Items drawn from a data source
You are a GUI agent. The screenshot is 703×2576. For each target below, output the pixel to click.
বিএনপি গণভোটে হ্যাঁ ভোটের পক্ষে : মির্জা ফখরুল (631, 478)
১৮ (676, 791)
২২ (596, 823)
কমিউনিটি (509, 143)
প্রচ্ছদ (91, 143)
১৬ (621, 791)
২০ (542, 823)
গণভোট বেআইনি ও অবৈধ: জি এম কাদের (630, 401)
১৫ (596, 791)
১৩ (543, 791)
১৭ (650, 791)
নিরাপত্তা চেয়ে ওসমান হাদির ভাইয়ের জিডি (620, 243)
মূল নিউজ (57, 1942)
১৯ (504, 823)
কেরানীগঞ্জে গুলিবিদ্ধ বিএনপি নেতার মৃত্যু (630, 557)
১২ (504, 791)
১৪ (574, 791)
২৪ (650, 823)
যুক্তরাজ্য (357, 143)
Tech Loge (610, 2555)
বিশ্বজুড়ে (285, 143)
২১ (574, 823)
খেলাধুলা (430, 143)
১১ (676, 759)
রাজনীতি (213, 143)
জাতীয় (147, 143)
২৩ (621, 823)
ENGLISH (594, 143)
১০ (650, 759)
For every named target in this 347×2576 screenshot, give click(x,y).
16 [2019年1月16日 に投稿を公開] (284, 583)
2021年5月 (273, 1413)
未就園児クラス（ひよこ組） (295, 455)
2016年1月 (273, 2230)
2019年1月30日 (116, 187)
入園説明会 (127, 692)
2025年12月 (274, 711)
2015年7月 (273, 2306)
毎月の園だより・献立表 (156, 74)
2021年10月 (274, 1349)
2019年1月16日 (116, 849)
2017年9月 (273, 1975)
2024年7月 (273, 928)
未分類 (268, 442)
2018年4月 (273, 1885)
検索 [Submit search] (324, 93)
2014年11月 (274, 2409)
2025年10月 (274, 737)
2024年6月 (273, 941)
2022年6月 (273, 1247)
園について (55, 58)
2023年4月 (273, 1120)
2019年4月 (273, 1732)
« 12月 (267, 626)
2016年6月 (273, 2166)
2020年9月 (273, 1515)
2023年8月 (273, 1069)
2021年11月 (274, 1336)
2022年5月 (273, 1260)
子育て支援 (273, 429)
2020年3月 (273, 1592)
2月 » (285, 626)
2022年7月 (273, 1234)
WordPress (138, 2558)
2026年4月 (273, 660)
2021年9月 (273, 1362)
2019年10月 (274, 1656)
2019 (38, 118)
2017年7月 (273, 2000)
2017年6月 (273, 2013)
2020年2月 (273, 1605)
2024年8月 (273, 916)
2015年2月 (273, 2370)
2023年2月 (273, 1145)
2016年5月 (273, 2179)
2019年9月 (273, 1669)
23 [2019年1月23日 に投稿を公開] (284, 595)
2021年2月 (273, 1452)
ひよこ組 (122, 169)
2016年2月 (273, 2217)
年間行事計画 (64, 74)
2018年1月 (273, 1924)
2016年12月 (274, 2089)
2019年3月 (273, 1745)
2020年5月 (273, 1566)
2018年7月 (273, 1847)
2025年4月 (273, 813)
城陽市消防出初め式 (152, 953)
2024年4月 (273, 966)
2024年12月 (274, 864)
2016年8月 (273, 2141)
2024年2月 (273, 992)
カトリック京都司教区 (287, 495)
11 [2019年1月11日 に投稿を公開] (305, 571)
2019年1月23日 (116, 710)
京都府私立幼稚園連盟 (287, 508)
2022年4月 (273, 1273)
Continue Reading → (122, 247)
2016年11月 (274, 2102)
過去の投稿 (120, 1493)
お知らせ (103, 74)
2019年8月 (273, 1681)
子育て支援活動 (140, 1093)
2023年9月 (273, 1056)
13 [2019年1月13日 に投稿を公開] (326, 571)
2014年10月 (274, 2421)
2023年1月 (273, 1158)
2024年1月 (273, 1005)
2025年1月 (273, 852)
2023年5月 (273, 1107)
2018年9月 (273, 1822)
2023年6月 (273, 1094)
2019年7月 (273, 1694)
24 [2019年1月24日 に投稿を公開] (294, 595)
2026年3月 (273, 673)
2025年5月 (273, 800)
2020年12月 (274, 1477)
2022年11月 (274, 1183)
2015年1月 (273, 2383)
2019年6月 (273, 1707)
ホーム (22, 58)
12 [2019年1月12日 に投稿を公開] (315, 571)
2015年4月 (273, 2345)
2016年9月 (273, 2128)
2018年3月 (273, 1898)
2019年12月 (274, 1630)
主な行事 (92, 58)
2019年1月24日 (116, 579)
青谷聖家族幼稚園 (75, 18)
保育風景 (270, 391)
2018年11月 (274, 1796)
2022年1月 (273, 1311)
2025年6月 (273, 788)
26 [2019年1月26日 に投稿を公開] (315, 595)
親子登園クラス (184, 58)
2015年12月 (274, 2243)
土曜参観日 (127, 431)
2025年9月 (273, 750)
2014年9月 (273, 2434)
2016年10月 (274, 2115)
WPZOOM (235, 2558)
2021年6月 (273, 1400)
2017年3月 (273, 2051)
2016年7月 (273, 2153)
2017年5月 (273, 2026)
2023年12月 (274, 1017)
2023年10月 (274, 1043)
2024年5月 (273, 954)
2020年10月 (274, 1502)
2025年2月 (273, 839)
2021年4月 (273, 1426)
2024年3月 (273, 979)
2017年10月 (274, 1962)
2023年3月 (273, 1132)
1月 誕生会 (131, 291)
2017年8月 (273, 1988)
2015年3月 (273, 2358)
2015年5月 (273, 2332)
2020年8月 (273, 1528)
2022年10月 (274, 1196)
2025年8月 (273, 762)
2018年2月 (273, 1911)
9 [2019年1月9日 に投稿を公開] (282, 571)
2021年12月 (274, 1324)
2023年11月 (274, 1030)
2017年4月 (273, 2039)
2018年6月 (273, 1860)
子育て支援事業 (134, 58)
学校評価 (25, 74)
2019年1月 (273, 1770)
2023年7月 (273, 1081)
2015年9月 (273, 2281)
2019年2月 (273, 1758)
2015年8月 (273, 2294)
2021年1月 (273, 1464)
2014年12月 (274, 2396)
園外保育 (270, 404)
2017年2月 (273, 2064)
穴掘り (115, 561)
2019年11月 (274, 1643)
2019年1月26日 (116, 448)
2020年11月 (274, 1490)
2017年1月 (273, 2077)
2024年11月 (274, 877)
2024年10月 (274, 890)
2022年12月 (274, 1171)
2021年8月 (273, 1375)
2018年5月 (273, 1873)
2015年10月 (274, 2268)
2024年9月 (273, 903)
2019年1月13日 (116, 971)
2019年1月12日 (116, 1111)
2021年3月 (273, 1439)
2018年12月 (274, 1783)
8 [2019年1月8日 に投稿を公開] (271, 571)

§ Short problem
Arrange all of the data above into a numbered list, skipping any blank lines.

§ Output of the task
1. You are a GUI agent. The screenshot is 703×2576. For each target below, output the pixel to click.
2. বিএনপি গণভোটে হ্যাঁ ভোটের পক্ষে : মির্জা ফখরুল (631, 478)
3. ১৮ (676, 791)
4. ২২ (596, 823)
5. কমিউনিটি (509, 143)
6. প্রচ্ছদ (91, 143)
7. ১৬ (621, 791)
8. ২০ (542, 823)
9. গণভোট বেআইনি ও অবৈধ: জি এম কাদের (630, 401)
10. ১৫ (596, 791)
11. ১৩ (543, 791)
12. ১৭ (650, 791)
13. নিরাপত্তা চেয়ে ওসমান হাদির ভাইয়ের জিডি (620, 243)
14. মূল নিউজ (57, 1942)
15. ১৯ (504, 823)
16. কেরানীগঞ্জে গুলিবিদ্ধ বিএনপি নেতার মৃত্যু (630, 557)
17. ১২ (504, 791)
18. ১৪ (574, 791)
19. ২৪ (650, 823)
20. যুক্তরাজ্য (357, 143)
21. Tech Loge (610, 2555)
22. বিশ্বজুড়ে (285, 143)
23. ২১ (574, 823)
24. খেলাধুলা (430, 143)
25. ১১ (676, 759)
26. রাজনীতি (213, 143)
27. জাতীয় (147, 143)
28. ২৩ (621, 823)
29. ENGLISH (594, 143)
30. ১০ (650, 759)
31. For every named target in this 347×2576 screenshot, give click(x,y).
32. 16 [2019年1月16日 に投稿を公開] (284, 583)
33. 2021年5月 (273, 1413)
34. 未就園児クラス（ひよこ組） (295, 455)
35. 2016年1月 (273, 2230)
36. 2019年1月30日 (116, 187)
37. 入園説明会 (127, 692)
38. 2025年12月 (274, 711)
39. 2015年7月 (273, 2306)
40. 毎月の園だより・献立表 (156, 74)
41. 2021年10月 (274, 1349)
42. 2019年1月16日 (116, 849)
43. 2017年9月 (273, 1975)
44. 2024年7月 (273, 928)
45. 未分類 (268, 442)
46. 2018年4月 (273, 1885)
47. 検索 [Submit search] (324, 93)
48. 2014年11月 (274, 2409)
49. 2025年10月 (274, 737)
50. 2024年6月 (273, 941)
51. 2022年6月 (273, 1247)
52. 園について (55, 58)
53. 2023年4月 (273, 1120)
54. 2019年4月 (273, 1732)
55. « 12月 (267, 626)
56. 2016年6月 (273, 2166)
57. 2020年9月 (273, 1515)
58. 2023年8月 (273, 1069)
59. 2021年11月 (274, 1336)
60. 2022年5月 (273, 1260)
61. 子育て支援 (273, 429)
62. 2020年3月 (273, 1592)
63. 2月 » (285, 626)
64. 2022年7月 (273, 1234)
65. WordPress (138, 2558)
66. 2026年4月 (273, 660)
67. 2021年9月 (273, 1362)
68. 2019年10月 (274, 1656)
69. 2019 (38, 118)
70. 2017年7月 (273, 2000)
71. 2017年6月 (273, 2013)
72. 2020年2月 (273, 1605)
73. 2024年8月 (273, 916)
74. 2015年2月 (273, 2370)
75. 2023年2月 (273, 1145)
76. 2016年5月 (273, 2179)
77. 2019年9月 (273, 1669)
78. 23 [2019年1月23日 に投稿を公開] (284, 595)
79. 2021年2月 (273, 1452)
80. ひよこ組 (122, 169)
81. 2016年2月 (273, 2217)
82. 年間行事計画 (64, 74)
83. 2018年1月 (273, 1924)
84. 2016年12月 (274, 2089)
85. 2019年3月 (273, 1745)
86. 2020年5月 (273, 1566)
87. 2018年7月 (273, 1847)
88. 2025年4月 (273, 813)
89. 城陽市消防出初め式 (152, 953)
90. 2024年4月 (273, 966)
91. 2024年12月 (274, 864)
92. 2016年8月 (273, 2141)
93. 2024年2月 (273, 992)
94. カトリック京都司教区 (287, 495)
95. 11 [2019年1月11日 に投稿を公開] (305, 571)
96. 2019年1月23日 (116, 710)
97. 京都府私立幼稚園連盟 (287, 508)
98. 2022年4月 (273, 1273)
99. Continue Reading → (122, 247)
100. 2016年11月 (274, 2102)
101. 過去の投稿 (120, 1493)
102. お知らせ (103, 74)
103. 2019年8月 (273, 1681)
104. 子育て支援活動 (140, 1093)
105. 2023年9月 (273, 1056)
106. 13 [2019年1月13日 に投稿を公開] (326, 571)
107. 2014年10月 (274, 2421)
108. 2023年1月 (273, 1158)
109. 2024年1月 (273, 1005)
110. 2025年1月 (273, 852)
111. 2023年5月 (273, 1107)
112. 2018年9月 (273, 1822)
113. 2023年6月 (273, 1094)
114. 2019年7月 (273, 1694)
115. 24 [2019年1月24日 に投稿を公開] (294, 595)
116. 2026年3月 (273, 673)
117. 2025年5月 (273, 800)
118. 2020年12月 (274, 1477)
119. 2022年11月 (274, 1183)
120. 2015年1月 (273, 2383)
121. 2019年6月 (273, 1707)
122. ホーム (22, 58)
123. 12 [2019年1月12日 に投稿を公開] (315, 571)
124. 2015年4月 (273, 2345)
125. 2016年9月 (273, 2128)
126. 2018年3月 (273, 1898)
127. 2019年12月 (274, 1630)
128. 主な行事 (92, 58)
129. 2019年1月24日 (116, 579)
130. 青谷聖家族幼稚園 (75, 18)
131. 保育風景 (270, 391)
132. 2018年11月 (274, 1796)
133. 2022年1月 (273, 1311)
134. 2025年6月 (273, 788)
135. 26 [2019年1月26日 に投稿を公開] (315, 595)
136. 親子登園クラス (184, 58)
137. 2015年12月 (274, 2243)
138. 土曜参観日 (127, 431)
139. 2025年9月 (273, 750)
140. 2014年9月 (273, 2434)
141. 2016年10月 (274, 2115)
142. WPZOOM (235, 2558)
143. 2021年6月 (273, 1400)
144. 2017年3月 (273, 2051)
145. 2016年7月 (273, 2153)
146. 2017年5月 (273, 2026)
147. 2023年12月 (274, 1017)
148. 2023年10月 (274, 1043)
149. 2024年5月 (273, 954)
150. 2020年10月 (274, 1502)
151. 2025年2月 (273, 839)
152. 2021年4月 (273, 1426)
153. 2024年3月 (273, 979)
154. 2017年10月 (274, 1962)
155. 2023年3月 (273, 1132)
156. 1月 誕生会 (131, 291)
157. 2017年8月 (273, 1988)
158. 2015年3月 (273, 2358)
159. 2015年5月 (273, 2332)
160. 2020年8月 (273, 1528)
161. 2022年10月 (274, 1196)
162. 2025年8月 (273, 762)
163. 2018年2月 (273, 1911)
164. 9 [2019年1月9日 に投稿を公開] (282, 571)
165. 2021年12月 (274, 1324)
166. 2023年11月 (274, 1030)
167. 2017年4月 (273, 2039)
168. 2018年6月 (273, 1860)
169. 子育て支援事業 (134, 58)
170. 学校評価 (25, 74)
171. 2019年1月 (273, 1770)
172. 2023年7月 (273, 1081)
173. 2015年9月 (273, 2281)
174. 2019年2月 (273, 1758)
175. 2015年8月 (273, 2294)
176. 2021年1月 (273, 1464)
177. 2014年12月 (274, 2396)
178. 園外保育 (270, 404)
179. 2017年2月 (273, 2064)
180. 穴掘り (115, 561)
181. 2019年11月 (274, 1643)
182. 2019年1月26日 (116, 448)
183. 2020年11月 (274, 1490)
184. 2017年1月 (273, 2077)
185. 2024年11月 (274, 877)
186. 2024年10月 (274, 890)
187. 2022年12月 (274, 1171)
188. 2021年8月 (273, 1375)
189. 2018年5月 (273, 1873)
190. 2015年10月 (274, 2268)
191. 2024年9月 (273, 903)
192. 2019年1月13日 (116, 971)
193. 2019年1月12日 (116, 1111)
194. 2021年3月 (273, 1439)
195. 2018年12月 (274, 1783)
196. 8 [2019年1月8日 に投稿を公開] (271, 571)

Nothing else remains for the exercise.